While using pediatric gowns that evoke the comforts of home, also be sure that a child’s hospital bed is a safe place. Avoid performing any painful treatments while they are in their hospital beds so that it remains a haven that they can trust.
You can also help by communicating directly with your patients. Talk to them, not at or above them, so they understand what is happening. Speak at their level, both intellectually and physically, crouching or sitting down to look them in the eye.
You may even choose to draw pictures to help demonstrate what is going on inside their bodies or a treatment they are about to experience. Many children "play nurse or doctor” at home; offer to let them participate in their care by holding the stethoscope, counting with you for their pulse or heartbeat, or perhaps picking a favorite color for a bandage or cast. Your conversation may also help distract them from their pain. The fun prints on their gown featuring friendly animals or characters could be a conversation starter in itself. Ask them about pets, sports, movies, or their funniest joke. A good belly laugh does wonders for the soul!

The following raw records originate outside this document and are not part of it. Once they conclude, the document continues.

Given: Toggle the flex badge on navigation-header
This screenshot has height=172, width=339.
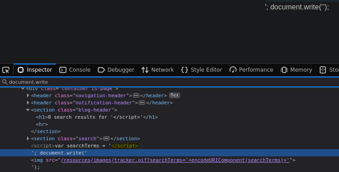Looking at the screenshot, I should (175, 95).
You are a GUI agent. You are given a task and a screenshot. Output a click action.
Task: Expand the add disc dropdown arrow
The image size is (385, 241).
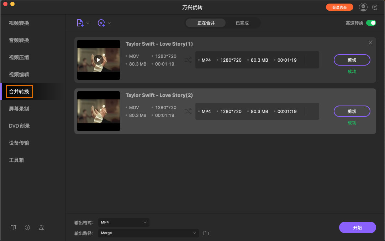tap(109, 23)
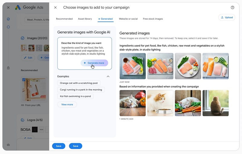This screenshot has height=154, width=242.
Task: Click the link icon beside From your URL
Action: click(x=22, y=105)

Good communication involves good listening. Take the time to hear what a child says to you. You could learn that something as simple as a special toy or a quick trip outside for some fresh air could make him or her feel better.
Listening and observing may also help you uncover any signs of abuse. If you observe these signs, stay calm and report the suspected abuse immediately per your facility protocols.
You Make a Difference
Every day, clinicians make a big difference in the lives of the children they care for. Make yours a good difference. Delivering extraordinary care to our children can change lives, helping them grow up to be healthy and successful adults who can protect the next generation of youth around the world.

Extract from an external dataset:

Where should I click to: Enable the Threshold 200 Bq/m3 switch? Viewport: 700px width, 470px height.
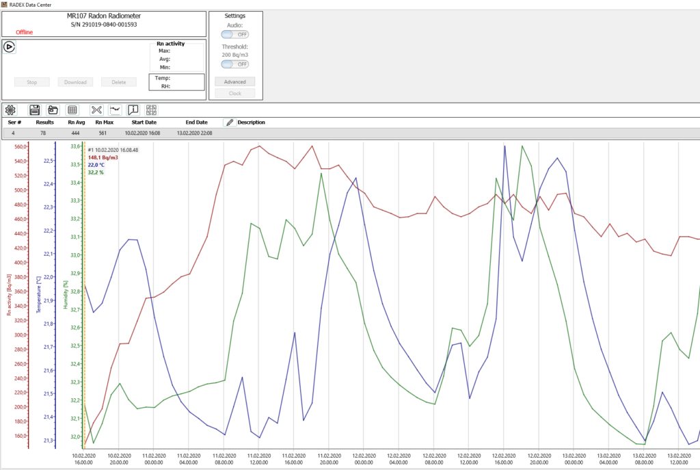pyautogui.click(x=234, y=64)
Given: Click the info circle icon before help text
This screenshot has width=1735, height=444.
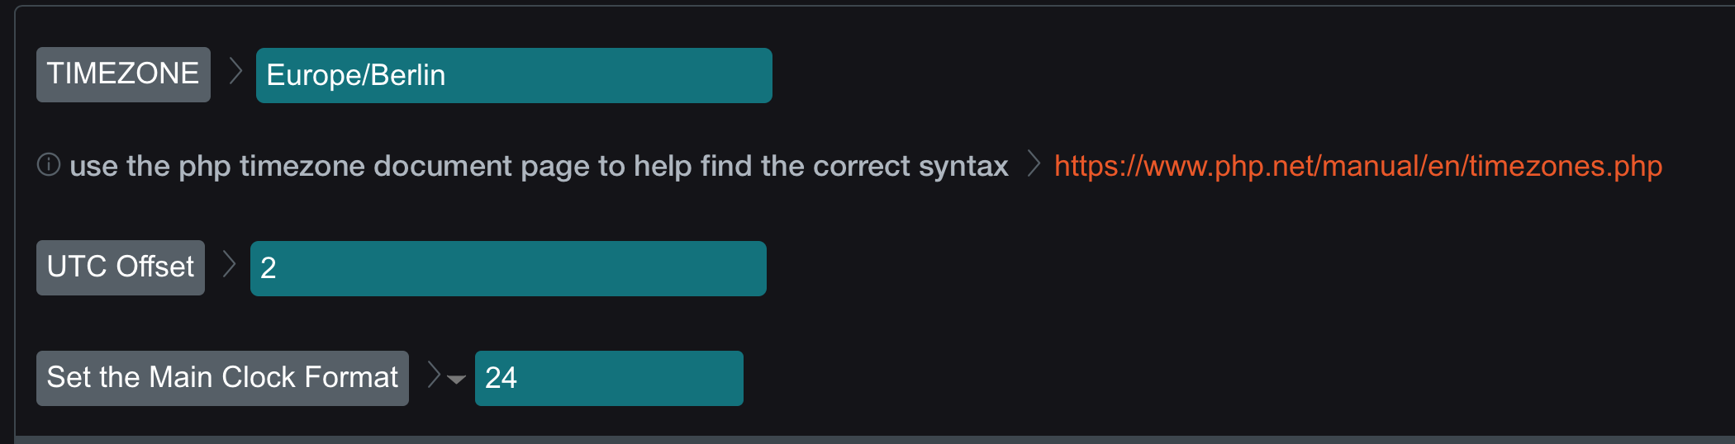Looking at the screenshot, I should coord(49,165).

1. Universal Children’s Day. Available at: http://www.un.org/en/events/childrenday/. Accessed October 15, 2015.
2. CMS may use new child HCAHPS to adjust Medicaid hospital pay. Available at: http://www.modernhealthcare.com/article/20150108/NEWS/301089948. Accessed October 15, 2015.
Martie L. Moore is chief nursing officer of Medline Industries, Inc. based in Mundelein, Ill, a leading provider of medical products and clinical solutions across the continuum of care. In this role, Moore provides nursing leadership for solution-driven clinical programs, delivers product development to enhance bedside practice and launches quality initiatives across the continuum of care. With what she learned during the nearly 30 years of clinical experience and extensive executive leadership, Moore now develops forward-thinking solutions and programs for those in the field today.